* [Description of the task]
Could you give the stretch of the material that opens with the line containing "Task: Switch to the 文字 (Text) tab" and closes with the line containing "Looking at the screenshot, I should (309, 185)." as a JSON list of strings, one string per line and blank lines left out?

┌─ Data for this exercise

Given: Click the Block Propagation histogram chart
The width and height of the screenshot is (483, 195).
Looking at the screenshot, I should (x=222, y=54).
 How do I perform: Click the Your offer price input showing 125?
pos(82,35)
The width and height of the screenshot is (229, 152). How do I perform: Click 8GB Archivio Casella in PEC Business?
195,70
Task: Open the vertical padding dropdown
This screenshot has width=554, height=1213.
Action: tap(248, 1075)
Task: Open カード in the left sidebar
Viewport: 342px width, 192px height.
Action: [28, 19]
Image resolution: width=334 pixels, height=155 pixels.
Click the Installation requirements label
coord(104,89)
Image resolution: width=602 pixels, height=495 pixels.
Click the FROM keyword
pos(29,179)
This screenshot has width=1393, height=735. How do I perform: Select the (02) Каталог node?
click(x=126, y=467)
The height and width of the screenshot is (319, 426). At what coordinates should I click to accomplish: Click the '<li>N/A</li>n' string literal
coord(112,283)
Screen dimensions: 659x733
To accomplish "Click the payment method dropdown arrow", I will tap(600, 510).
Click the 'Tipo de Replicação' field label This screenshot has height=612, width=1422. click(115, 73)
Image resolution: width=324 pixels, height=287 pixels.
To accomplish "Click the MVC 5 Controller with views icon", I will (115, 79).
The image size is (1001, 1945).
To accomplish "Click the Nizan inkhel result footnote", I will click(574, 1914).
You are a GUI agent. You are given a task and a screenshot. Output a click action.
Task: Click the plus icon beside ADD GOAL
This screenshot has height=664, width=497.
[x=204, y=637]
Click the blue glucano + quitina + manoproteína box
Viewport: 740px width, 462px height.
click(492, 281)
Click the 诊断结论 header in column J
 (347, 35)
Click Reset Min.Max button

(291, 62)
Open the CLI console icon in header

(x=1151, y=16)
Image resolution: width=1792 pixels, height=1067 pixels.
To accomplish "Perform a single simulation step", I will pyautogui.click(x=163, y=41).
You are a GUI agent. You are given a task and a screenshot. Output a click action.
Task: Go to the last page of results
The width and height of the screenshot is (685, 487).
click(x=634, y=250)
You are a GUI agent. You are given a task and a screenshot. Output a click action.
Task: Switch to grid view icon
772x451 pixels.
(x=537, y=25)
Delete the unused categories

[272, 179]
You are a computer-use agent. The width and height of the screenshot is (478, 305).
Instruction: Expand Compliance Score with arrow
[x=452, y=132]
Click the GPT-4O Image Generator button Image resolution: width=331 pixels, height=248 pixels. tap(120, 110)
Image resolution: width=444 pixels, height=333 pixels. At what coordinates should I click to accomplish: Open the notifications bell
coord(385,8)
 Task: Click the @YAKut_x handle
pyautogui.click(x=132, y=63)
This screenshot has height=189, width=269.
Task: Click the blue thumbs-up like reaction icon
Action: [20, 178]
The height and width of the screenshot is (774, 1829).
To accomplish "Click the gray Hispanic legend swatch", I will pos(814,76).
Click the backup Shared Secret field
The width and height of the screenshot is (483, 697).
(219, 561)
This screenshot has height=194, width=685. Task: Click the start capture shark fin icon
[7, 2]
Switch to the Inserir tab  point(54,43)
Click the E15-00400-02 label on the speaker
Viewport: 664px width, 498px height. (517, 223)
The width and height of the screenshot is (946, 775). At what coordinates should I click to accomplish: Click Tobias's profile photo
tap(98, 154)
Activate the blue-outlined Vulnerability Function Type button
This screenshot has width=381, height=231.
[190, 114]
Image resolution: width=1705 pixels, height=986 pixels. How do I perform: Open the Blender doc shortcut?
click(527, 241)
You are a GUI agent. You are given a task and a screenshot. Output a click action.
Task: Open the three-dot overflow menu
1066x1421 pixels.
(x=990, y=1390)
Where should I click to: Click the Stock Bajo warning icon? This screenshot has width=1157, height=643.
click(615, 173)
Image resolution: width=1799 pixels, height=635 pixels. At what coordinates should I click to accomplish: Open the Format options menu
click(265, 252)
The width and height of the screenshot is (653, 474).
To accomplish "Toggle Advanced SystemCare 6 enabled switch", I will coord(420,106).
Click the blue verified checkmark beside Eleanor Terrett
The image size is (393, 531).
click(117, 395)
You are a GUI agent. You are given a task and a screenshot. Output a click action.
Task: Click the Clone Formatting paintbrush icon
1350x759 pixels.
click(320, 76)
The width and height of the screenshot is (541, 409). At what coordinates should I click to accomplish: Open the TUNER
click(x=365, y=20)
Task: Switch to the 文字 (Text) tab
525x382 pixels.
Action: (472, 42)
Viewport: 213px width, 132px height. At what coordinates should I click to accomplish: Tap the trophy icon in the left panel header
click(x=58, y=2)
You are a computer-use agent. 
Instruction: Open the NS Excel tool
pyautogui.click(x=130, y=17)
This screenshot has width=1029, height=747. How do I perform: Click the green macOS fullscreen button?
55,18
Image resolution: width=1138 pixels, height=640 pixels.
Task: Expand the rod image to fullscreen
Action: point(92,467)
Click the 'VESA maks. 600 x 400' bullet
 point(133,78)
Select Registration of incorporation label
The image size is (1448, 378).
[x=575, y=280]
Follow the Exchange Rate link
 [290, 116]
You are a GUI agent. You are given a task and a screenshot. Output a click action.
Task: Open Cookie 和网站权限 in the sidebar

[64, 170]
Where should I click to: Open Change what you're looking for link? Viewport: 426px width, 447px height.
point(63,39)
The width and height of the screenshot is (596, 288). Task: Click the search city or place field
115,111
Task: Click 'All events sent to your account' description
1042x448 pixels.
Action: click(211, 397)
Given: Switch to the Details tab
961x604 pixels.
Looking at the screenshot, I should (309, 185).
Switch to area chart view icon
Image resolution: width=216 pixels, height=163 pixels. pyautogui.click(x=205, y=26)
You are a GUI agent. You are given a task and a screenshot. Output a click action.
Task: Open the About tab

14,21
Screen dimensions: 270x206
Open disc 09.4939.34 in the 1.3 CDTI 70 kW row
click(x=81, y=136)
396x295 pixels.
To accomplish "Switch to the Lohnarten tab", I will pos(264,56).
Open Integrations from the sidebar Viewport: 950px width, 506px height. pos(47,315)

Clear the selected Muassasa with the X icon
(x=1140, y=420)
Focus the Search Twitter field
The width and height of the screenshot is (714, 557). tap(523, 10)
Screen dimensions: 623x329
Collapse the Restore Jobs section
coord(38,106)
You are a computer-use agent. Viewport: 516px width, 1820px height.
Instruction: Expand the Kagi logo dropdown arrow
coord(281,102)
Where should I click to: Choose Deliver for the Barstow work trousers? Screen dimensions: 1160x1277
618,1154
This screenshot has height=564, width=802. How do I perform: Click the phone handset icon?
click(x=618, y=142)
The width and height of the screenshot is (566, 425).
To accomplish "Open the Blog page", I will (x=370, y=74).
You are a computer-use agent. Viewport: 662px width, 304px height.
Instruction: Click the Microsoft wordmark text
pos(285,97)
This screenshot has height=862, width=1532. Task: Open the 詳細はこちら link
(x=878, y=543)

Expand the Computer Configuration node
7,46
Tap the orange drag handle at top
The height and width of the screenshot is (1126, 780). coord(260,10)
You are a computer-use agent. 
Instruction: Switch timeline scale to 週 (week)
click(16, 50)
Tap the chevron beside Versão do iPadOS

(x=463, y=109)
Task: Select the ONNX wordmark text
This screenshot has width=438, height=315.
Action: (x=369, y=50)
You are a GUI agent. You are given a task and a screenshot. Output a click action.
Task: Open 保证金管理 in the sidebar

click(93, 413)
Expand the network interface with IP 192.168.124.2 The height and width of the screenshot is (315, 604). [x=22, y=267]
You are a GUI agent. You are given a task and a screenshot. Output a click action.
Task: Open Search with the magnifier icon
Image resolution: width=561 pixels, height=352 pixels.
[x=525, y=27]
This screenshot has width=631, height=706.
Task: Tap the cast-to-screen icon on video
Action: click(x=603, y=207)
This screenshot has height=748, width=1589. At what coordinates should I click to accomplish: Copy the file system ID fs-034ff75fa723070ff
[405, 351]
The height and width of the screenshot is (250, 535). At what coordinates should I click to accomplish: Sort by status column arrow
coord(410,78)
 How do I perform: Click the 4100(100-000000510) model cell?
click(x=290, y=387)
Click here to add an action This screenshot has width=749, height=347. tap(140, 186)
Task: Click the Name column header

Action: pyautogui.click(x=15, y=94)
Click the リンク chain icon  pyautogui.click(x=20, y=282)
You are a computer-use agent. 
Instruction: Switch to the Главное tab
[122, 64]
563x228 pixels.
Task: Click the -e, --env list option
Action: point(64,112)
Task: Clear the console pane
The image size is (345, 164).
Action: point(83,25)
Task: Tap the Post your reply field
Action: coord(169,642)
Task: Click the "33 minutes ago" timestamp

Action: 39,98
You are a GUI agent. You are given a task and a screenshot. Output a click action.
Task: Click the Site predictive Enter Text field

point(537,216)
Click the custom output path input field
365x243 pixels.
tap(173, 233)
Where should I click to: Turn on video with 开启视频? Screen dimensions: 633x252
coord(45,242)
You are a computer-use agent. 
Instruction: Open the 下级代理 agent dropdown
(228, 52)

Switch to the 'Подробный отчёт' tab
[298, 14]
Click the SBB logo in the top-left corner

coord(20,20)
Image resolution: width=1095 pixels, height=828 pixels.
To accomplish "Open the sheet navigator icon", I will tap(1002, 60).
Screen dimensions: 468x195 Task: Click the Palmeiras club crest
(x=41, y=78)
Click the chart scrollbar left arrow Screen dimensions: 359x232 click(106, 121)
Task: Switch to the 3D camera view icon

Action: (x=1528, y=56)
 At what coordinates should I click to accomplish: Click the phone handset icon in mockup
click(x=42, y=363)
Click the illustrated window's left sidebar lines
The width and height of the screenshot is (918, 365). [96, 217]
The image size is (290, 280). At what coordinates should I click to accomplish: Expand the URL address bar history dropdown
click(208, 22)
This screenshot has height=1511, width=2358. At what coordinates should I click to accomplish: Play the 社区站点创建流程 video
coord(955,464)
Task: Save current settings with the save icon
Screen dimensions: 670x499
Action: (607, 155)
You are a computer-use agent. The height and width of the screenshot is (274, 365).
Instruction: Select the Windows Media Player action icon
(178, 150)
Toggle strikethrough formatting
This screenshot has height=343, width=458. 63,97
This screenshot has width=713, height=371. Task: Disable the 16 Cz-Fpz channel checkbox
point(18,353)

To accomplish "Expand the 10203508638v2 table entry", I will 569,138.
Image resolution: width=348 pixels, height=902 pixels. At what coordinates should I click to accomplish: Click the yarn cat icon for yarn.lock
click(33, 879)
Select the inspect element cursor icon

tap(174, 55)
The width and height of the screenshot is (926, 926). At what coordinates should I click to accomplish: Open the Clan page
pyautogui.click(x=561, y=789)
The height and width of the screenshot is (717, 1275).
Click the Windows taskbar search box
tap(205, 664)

└─

* [Solution]
[
  "Task: Switch to the 文字 (Text) tab",
  "525x382 pixels.",
  "Action: (472, 42)",
  "Viewport: 213px width, 132px height. At what coordinates should I click to accomplish: Tap the trophy icon in the left panel header",
  "click(x=58, y=2)",
  "You are a computer-use agent. ",
  "Instruction: Open the NS Excel tool",
  "pyautogui.click(x=130, y=17)",
  "This screenshot has width=1029, height=747. How do I perform: Click the green macOS fullscreen button?",
  "55,18",
  "Image resolution: width=1138 pixels, height=640 pixels.",
  "Task: Expand the rod image to fullscreen",
  "Action: point(92,467)",
  "Click the 'VESA maks. 600 x 400' bullet",
  " point(133,78)",
  "Select Registration of incorporation label",
  "The image size is (1448, 378).",
  "[x=575, y=280]",
  "Follow the Exchange Rate link",
  " [290, 116]",
  "You are a GUI agent. You are given a task and a screenshot. Output a click action.",
  "Task: Open Cookie 和网站权限 in the sidebar",
  "[64, 170]",
  "Where should I click to: Open Change what you're looking for link? Viewport: 426px width, 447px height.",
  "point(63,39)",
  "The width and height of the screenshot is (596, 288). Task: Click the search city or place field",
  "115,111",
  "Task: Click 'All events sent to your account' description",
  "1042x448 pixels.",
  "Action: click(211, 397)",
  "Given: Switch to the Details tab",
  "961x604 pixels.",
  "Looking at the screenshot, I should (309, 185)."
]